### Stored data entries

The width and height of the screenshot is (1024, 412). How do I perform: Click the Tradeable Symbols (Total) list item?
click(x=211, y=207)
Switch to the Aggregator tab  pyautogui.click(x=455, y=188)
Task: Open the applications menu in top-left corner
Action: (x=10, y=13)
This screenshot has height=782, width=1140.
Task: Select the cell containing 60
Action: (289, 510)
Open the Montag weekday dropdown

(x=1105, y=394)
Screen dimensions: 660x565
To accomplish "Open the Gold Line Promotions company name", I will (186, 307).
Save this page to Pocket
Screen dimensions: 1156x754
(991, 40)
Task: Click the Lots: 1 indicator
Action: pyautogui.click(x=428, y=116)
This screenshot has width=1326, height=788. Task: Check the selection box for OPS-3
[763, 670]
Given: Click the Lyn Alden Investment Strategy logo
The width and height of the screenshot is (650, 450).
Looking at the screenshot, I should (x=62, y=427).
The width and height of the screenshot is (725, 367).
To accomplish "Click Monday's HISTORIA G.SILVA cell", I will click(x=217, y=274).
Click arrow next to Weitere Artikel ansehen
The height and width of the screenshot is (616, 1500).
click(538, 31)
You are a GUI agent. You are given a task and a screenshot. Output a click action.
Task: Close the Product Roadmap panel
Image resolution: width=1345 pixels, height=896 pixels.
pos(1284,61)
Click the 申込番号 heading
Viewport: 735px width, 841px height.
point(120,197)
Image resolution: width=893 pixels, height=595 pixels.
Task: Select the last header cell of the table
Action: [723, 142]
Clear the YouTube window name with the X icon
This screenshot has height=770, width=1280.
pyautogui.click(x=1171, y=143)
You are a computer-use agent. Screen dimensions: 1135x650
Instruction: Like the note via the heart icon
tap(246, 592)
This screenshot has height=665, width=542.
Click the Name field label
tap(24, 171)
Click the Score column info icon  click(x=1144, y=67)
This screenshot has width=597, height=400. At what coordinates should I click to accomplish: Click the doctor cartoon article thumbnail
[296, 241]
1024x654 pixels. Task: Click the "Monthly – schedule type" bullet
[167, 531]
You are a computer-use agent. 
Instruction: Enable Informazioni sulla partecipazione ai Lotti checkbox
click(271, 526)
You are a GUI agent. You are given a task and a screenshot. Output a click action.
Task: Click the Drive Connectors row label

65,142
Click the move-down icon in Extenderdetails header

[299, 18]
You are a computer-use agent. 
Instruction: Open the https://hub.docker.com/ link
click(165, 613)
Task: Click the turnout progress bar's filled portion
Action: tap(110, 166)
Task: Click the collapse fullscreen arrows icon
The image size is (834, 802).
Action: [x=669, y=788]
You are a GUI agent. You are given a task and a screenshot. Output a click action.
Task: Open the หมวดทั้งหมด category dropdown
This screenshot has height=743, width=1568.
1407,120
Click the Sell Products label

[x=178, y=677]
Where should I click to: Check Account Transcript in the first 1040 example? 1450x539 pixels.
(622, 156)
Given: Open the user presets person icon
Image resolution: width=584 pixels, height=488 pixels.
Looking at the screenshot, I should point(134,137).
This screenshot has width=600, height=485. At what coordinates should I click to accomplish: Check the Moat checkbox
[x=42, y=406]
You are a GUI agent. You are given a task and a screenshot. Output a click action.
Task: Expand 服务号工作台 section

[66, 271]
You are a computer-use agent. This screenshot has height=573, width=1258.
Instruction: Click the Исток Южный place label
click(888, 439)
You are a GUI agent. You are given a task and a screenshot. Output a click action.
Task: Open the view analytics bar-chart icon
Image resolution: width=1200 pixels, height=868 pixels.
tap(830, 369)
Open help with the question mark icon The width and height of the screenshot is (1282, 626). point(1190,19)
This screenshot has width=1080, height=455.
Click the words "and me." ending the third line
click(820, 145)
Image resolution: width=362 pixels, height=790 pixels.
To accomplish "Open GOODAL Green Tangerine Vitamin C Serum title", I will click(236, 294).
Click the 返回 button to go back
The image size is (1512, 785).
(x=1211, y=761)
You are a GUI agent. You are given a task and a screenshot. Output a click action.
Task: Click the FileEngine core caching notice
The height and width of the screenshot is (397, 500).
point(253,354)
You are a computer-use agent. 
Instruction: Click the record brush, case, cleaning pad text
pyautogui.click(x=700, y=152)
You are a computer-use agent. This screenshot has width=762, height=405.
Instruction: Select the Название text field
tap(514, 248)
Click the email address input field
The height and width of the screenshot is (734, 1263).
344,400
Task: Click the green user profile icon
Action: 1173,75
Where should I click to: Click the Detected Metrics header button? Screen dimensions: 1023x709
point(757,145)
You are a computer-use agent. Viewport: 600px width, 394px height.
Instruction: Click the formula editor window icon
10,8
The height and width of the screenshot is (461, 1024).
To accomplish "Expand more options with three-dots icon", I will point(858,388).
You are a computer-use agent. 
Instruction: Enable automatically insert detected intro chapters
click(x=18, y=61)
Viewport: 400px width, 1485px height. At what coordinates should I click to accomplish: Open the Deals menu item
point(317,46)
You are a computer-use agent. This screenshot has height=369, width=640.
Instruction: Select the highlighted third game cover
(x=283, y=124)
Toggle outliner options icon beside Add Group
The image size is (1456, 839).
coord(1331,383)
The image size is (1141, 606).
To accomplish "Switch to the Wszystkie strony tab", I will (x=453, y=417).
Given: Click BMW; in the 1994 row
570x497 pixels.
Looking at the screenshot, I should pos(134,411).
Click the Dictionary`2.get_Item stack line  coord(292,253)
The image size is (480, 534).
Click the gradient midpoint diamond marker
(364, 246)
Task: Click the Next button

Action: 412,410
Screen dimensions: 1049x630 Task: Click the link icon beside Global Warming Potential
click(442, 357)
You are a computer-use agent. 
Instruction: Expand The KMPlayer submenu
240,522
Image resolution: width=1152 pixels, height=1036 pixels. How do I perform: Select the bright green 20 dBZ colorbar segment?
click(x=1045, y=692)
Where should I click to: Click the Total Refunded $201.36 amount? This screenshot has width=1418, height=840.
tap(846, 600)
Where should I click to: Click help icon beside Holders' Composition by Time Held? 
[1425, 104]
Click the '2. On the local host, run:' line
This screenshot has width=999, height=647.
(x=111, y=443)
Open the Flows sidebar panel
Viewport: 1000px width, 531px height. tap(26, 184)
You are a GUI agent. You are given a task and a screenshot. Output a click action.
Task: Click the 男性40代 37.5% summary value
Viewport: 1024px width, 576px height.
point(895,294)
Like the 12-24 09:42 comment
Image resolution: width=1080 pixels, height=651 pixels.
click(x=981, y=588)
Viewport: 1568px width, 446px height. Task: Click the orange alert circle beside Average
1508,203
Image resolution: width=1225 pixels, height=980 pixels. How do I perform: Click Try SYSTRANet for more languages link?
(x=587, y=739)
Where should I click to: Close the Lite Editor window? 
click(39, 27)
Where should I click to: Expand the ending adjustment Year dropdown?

### Assignment
Quote the data above from the line containing "Task: Expand 服务号工作台 section" to the line containing "Image resolution: width=362", inclusive, and stop.

### Solution to this exercise
Task: Expand 服务号工作台 section

[66, 271]
You are a computer-use agent. This screenshot has height=573, width=1258.
Instruction: Click the Исток Южный place label
click(888, 439)
You are a GUI agent. You are given a task and a screenshot. Output a click action.
Task: Open the view analytics bar-chart icon
Image resolution: width=1200 pixels, height=868 pixels.
tap(830, 369)
Open help with the question mark icon The width and height of the screenshot is (1282, 626). point(1190,19)
This screenshot has width=1080, height=455.
Click the words "and me." ending the third line
click(820, 145)
Image resolution: width=362 pixels, height=790 pixels.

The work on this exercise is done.